A 10,000 yen bill in your wallet will give you peace of mind during your trip. At most restaurants, this budget will comfortably let you eat and drink your fill.
The 5,000 Yen Bill
The 5,000 yen bill is of a violet hue, and features Ichiyo Higuchi, Japan's first prominent female writer.
On average, you can expect to spend about 5,000 yen per person when dining out at well-known restaurants and fashionable izakayas. If you want to have lunch at a high-class traditional Japanese restaurant or sushi restaurant, you can expect to spend between 3000 to 5000 yen.
The 2,000 Yen Bill
The design on the 2,000 yen bill features the Japanese literary classic "The Tales of the Genji" and its author, Murasaki Shikibu. You will see this bill rarely, if at all. Be careful because it cannot be used in vending machines.
If you want to indulge yourself and splurge at lunch a little bit, 2,000 yen is just about right. A Tokyo Free Ticket (Japanese), available for 1,590 yen, is valid within the 23 wards of Tokyo and allows its holder unlimited travel on JR trains, subways and city buses for one day. You can buy one of these and still get some change back.
The 1,000 Yen Bill
The 1,000 yen bill features the bacteriologist Hideyo Noguchi on the front.
The average office worker will spend about 1,000 yen on lunch. Teishoku, or set lunches, typically contain rice, a main dish, soup and similar menu items. Teishoku sets generally cost around 1,000 yen.
The 500 Yen Coin
The 500 yen coin is actually the most recent yen coin to be minted. It is the largest of the yen coins, and you can feel its weight even in your wallet.
Most bento boxes sold at convenience stores are around 500 yen. Inputting the keywords "one coin" into a search engine will return an extensive list of places where you can eat lunch for a single 500 yen coin. This is a reasonable amount to spend for the thrifty traveler.
The 100 Yen Coin
The 100 yen coin is the Japanese equivalent of the one dollar bill. It is the most commonly used coin on a day-to-day basis.
At McDonald's, items on the "100 Yen Mac" menu, such as regular hamburgers, soft serve ice cream, and small drinks, can be purchased with a 100-yen coin. Items priced at 100 yen line the shelves at 100- yen stores: food, clothing, household goods and more. These stores are quite popular.
The 50 Yen Coin
The chrysanthemum, cultivated for its appeal as a decorative flower, can be seen on the 50 yen coin. When first released, 50 yen coins lacked holes in the middle. However, to make it easier to distinguish them from 100 yen coins at a glance, holes were incorporated into the design.

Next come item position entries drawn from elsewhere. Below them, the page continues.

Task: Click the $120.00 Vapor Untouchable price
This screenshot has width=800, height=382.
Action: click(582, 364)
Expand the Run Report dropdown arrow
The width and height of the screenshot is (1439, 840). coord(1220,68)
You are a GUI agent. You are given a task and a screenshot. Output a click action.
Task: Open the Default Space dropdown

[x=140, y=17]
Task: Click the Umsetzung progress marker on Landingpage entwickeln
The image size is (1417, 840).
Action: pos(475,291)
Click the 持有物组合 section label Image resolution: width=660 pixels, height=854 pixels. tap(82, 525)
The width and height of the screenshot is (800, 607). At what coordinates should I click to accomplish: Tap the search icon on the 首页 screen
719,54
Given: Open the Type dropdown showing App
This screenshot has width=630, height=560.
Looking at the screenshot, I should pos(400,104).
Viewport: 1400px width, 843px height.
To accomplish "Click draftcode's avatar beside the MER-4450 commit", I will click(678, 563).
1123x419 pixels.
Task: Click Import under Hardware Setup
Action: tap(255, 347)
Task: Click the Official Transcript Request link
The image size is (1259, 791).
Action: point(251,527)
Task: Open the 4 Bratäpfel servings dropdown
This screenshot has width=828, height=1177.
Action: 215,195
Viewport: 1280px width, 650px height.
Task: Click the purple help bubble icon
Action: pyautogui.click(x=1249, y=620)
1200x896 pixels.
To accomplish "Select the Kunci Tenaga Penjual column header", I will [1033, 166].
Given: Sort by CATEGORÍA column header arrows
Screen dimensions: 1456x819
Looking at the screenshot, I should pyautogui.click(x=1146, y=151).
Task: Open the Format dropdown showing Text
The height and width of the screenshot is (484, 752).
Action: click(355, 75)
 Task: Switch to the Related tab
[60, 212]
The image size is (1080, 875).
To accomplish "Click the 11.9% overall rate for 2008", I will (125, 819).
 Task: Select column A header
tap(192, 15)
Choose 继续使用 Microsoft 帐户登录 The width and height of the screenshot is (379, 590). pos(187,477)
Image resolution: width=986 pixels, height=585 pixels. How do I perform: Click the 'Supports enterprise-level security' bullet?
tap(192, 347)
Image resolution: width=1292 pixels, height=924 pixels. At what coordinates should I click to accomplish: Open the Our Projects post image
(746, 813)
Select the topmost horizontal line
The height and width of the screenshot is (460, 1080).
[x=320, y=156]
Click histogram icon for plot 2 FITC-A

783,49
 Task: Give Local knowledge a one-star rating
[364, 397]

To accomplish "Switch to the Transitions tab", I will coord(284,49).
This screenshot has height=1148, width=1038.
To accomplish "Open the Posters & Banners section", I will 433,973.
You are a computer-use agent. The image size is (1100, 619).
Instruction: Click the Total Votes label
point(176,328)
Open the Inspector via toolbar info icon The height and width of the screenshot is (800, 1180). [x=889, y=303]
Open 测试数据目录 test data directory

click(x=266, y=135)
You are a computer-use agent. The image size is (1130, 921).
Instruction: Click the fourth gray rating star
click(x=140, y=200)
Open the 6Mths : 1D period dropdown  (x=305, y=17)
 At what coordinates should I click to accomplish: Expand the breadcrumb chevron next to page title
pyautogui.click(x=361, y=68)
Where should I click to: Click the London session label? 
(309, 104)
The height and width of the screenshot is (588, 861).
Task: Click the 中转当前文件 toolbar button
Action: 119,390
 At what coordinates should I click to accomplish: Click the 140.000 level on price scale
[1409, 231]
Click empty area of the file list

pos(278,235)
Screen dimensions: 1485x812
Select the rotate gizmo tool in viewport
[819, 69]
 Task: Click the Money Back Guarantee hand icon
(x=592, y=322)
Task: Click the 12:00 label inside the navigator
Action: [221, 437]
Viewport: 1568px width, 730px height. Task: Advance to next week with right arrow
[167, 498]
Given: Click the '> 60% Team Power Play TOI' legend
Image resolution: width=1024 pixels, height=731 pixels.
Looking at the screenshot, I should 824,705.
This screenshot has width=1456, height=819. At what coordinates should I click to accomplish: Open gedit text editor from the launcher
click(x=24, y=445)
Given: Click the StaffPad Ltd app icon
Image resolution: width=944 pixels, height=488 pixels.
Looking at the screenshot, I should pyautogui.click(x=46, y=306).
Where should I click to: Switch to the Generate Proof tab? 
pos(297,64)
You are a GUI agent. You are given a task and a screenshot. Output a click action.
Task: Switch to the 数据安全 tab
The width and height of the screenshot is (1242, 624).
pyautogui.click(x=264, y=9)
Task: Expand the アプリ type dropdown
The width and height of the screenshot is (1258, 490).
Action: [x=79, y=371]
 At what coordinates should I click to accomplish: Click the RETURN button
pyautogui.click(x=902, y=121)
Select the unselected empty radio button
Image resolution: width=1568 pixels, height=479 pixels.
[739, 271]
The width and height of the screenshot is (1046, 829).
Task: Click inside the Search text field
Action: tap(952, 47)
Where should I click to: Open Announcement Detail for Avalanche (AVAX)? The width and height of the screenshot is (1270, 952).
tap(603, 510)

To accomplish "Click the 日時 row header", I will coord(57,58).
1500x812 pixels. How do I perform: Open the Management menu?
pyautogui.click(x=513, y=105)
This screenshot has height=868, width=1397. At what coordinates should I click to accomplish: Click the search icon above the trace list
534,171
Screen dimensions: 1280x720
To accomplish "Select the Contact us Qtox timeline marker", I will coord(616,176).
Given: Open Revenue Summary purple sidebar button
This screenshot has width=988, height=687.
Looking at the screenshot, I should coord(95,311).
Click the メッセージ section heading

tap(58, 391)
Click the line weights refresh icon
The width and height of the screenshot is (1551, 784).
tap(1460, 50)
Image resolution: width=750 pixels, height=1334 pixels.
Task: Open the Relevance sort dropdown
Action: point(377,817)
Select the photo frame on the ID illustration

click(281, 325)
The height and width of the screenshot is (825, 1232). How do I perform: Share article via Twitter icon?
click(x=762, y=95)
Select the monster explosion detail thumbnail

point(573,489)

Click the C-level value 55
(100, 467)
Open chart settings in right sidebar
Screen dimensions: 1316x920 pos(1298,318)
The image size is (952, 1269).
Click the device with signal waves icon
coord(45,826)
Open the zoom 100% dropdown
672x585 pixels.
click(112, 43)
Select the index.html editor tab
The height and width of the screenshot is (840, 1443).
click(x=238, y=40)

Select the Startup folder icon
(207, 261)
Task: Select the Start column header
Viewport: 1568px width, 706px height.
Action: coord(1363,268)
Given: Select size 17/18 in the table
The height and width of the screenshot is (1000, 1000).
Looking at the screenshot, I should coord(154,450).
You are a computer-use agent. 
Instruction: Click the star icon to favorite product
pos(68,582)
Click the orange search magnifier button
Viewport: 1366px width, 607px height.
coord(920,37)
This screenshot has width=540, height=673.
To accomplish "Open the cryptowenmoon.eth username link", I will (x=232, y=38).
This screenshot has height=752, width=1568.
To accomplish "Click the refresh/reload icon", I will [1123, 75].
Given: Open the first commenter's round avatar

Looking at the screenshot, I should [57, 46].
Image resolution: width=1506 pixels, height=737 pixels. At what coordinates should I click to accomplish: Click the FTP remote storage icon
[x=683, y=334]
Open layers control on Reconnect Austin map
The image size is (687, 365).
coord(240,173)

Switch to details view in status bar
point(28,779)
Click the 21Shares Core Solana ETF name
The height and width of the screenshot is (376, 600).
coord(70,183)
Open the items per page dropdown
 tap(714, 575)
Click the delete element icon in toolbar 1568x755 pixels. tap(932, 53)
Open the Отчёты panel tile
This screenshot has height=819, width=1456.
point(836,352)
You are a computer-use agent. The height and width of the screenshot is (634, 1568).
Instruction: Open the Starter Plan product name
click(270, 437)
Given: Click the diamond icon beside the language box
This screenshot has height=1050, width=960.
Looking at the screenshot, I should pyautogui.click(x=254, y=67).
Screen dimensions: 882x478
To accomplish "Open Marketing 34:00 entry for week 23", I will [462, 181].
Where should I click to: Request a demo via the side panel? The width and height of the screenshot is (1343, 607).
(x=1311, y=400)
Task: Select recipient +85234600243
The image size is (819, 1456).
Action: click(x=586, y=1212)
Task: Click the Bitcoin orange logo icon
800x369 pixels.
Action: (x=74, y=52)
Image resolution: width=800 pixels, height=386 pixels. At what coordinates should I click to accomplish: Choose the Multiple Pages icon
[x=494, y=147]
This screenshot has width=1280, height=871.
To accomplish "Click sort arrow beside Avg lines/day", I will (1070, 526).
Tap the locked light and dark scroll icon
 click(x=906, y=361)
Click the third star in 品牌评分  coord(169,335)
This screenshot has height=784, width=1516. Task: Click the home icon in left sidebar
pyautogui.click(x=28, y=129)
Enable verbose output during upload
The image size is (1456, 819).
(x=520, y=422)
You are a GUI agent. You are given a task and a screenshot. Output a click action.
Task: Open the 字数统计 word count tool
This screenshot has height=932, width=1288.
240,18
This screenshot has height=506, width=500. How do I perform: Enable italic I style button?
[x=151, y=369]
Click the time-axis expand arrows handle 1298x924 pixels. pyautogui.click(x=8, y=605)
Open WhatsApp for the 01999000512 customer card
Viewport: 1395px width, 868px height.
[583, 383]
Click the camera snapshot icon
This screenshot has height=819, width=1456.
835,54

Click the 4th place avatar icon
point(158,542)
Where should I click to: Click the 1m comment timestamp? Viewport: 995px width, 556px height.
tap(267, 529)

Recently the price of a stamp has risen from 50 yen to 52 yen, but you can send a postcard anywhere in Japan with one. If you would like to send a postcard internationally, it costs 70 yen via air mail and 60 yen via surface mail. How about memorializing your trip by sending a postcard to your friends and family abroad?
The 10 Yen Coin
A design of the Phoenix Hall at Byoudouin Temple in Kyoto, which is registered as a UNESCO World Heritage Site, is featured on the bronze 10 yen coin.
You can use 10 yen coins at public pay phones, which only accept 10 yen and 100 yen coins. With a 10 yen coin, you can get about 60 seconds of talk time during the day and about 80 seconds of talk time at night.
The Five Yen Coin
Like the 50 yen coin, the design of the five yen coin has a hole in the center. The words in Japanese for "five yen" and for "destiny" are both pronounced as "go en," so five yen coins are said to be lucky.
The One Yen Coin
The one yen coin is made of aluminum and weighs one gram. It is said that producing a one yen coin costs three yen. There is a saying in Japan that "he who laughs at one yen will weep at one yen." Meaning that all money has value, even something as small as a one yen coin.
That concludes our feature about the Japanese yen. We hope you found it useful. Enjoy shopping in Japan!